** Article **
┌──

Send Class Notes to Alumni News.
 

Gifts

  • UA Law School Alumni at Bradley Arant Boult Cummings LLP pledged $12,000 to the Thomas L. Jones Fund. 
  • The John H. and Grace McMillan Estes Charitable Foundation pledged $10,000 on behalf of Rick Clifton (’81) to the Thomas L. Jones Fund.
  • Burr & Forman LLP pledged $5,000 to the Thomas L. Jones Fund. 
  • William B. Hairston III (’83) and the late William B. Hairston Jr. (’50) pledged $10,000 to the Thomas L. Jones Fund. 
  • Paul Heald pledged $7,200 to the the Judge Frank M. Johnson Jr. and Mrs. Ruth Jenkins Johnson Memorial Endowed Scholarship.
  • William D. Melton (’66) contributed $10,000 to the Thomas L. Jones Fund.
  • Hare Wynn Newell & Newton donated $5,000 to the Thomas L. Jones Fund.
  • Katie and Paul Patterson (’98) pledged $5,000 to the Thomas L. Jones Fund. 
  • Occidental Petroleum Charitable Foundation matched the $5,000 gift of Michael Stephen Stutts (’80) to the Farrah Law Alumni Society. 
  • Dena and Robert Prince (’74) pledged $5,000 to the Thomas L. Jones Fund. 
  • James M. Proctor II (’84), Laura Proctor (’92) and John F. Proctor II (’57donated $14,000 to the Proctor Family Endowed Scholarship.
  • Albert G. Rives Charitable Trust donated $13,083.33 to the Albert G. and Hester Rives Fund.
  • Michael Schecter contributed $5,000 to the Judge Frank M. Johnson Jr. and Mrs. Ruth Jenkins Johnson Memorial Endowed Scholarship.
  • Christian & Small, LLP donated $5,000 to the Christian & Small Annual Diversity Scholarship. 
  • United States District Court, Northern District of Alabama donated $30,000 to the Judge Seybourn H. Lynne Scholarship. 
  • United Way of Central New Mexico contributed $20,000 on behalf of John A. Carey (’79) to the Class of 1979 in Memoriam Scholarship in memory of Gregory C. Buffalow. 
  • Mr. and Mrs. Mark L. Zaiger pledged $5,000 to the Judge Frank M. Johnson, Jr. and Mrs. Ruth Jenkins Johnson Memorial Endowed Scholarship.

└──

** Given data **
┌──

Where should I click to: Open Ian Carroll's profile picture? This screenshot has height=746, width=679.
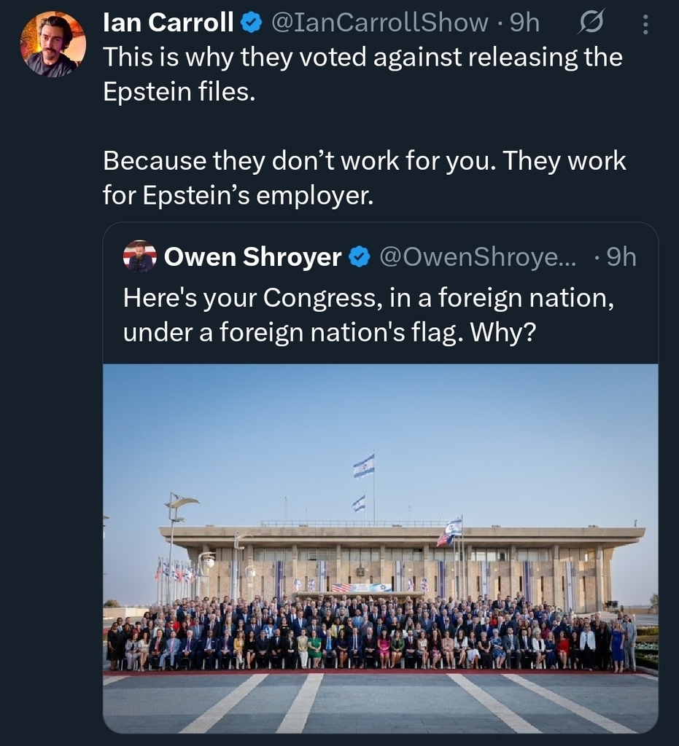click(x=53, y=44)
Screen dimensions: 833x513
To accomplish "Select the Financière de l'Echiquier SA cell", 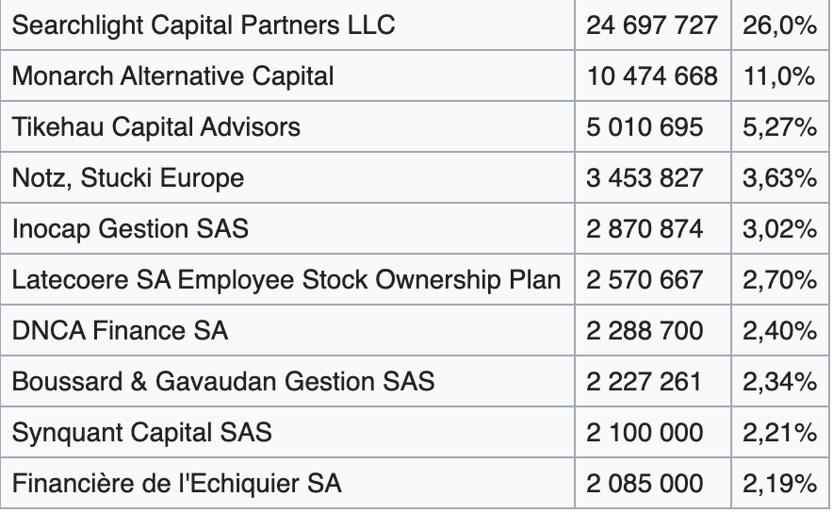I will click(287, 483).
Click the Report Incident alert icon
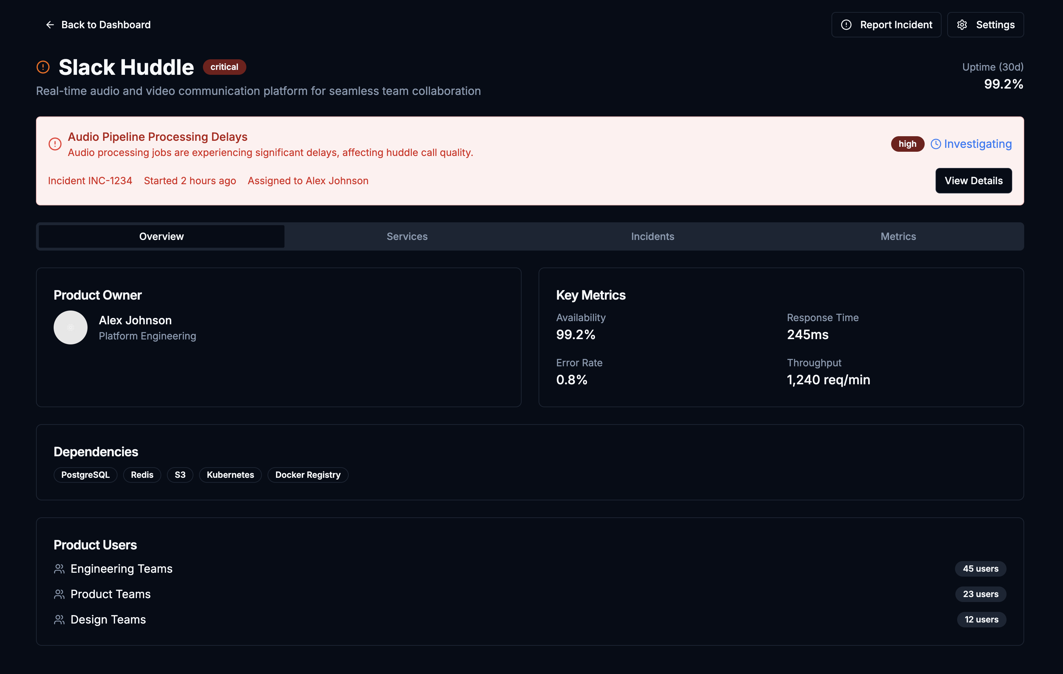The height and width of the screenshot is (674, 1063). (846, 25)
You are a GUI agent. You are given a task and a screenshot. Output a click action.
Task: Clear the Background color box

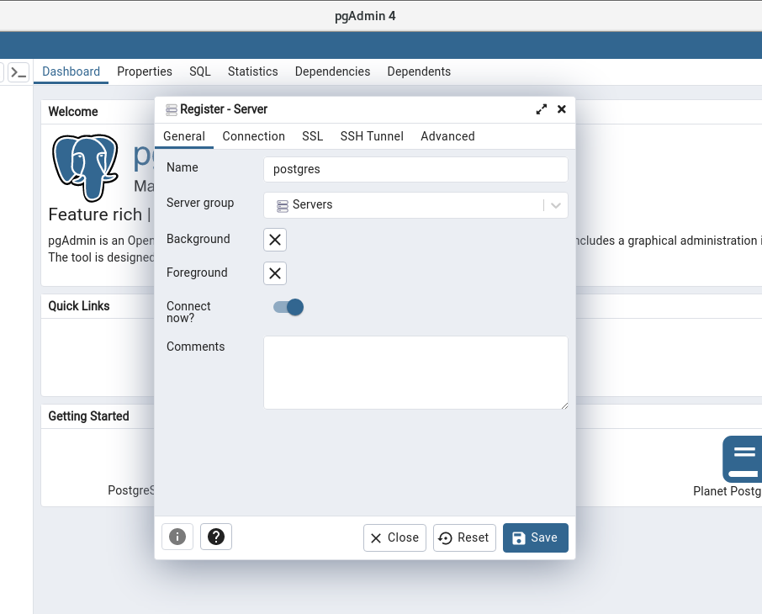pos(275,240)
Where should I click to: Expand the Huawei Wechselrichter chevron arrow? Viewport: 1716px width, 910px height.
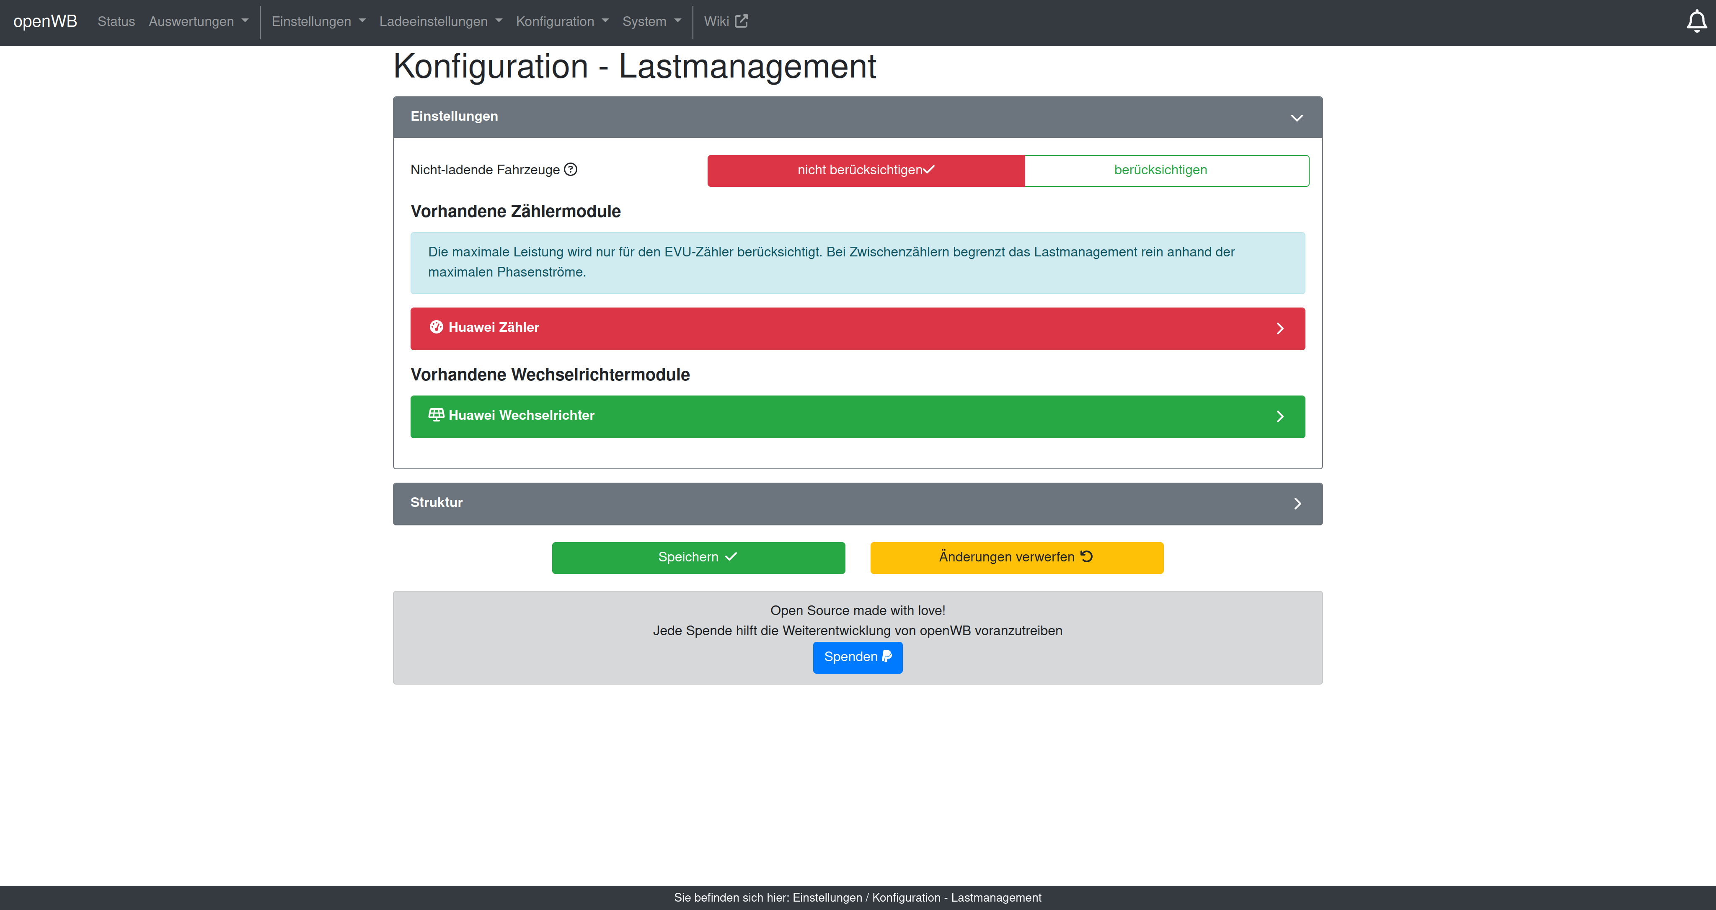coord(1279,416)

└──

** The tasks **
(1) Reproduce the part of the gifts list that opens with the words containing "Send Class Notes" and closes with "contributed $10,000 to the Thomas L. Jones Fund.".
(2) Summarize the gifts list in two sentences.
The material plays no part in what is asked here.

** Answers per task **
(1)
Send Class Notes to Alumni News.
 

Gifts

  • UA Law School Alumni at Bradley Arant Boult Cummings LLP pledged $12,000 to the Thomas L. Jones Fund. 
  • The John H. and Grace McMillan Estes Charitable Foundation pledged $10,000 on behalf of Rick Clifton (’81) to the Thomas L. Jones Fund.
  • Burr & Forman LLP pledged $5,000 to the Thomas L. Jones Fund. 
  • William B. Hairston III (’83) and the late William B. Hairston Jr. (’50) pledged $10,000 to the Thomas L. Jones Fund. 
  • Paul Heald pledged $7,200 to the the Judge Frank M. Johnson Jr. and Mrs. Ruth Jenkins Johnson Memorial Endowed Scholarship.
  • William D. Melton (’66) contributed $10,000 to the Thomas L. Jones Fund.

(2) The list records pledges, contributions and donations ranging from $5,000 to $30,000, made by individuals, law firms, charitable foundations and other organizations. Many of these gifts went to the Thomas L. Jones Fund, while others supported scholarships such as the Judge Frank M. Johnson Jr. and Mrs. Ruth Jenkins Johnson Memorial Endowed Scholarship and the Judge Seybourn H. Lynne Scholarship, as well as other funds.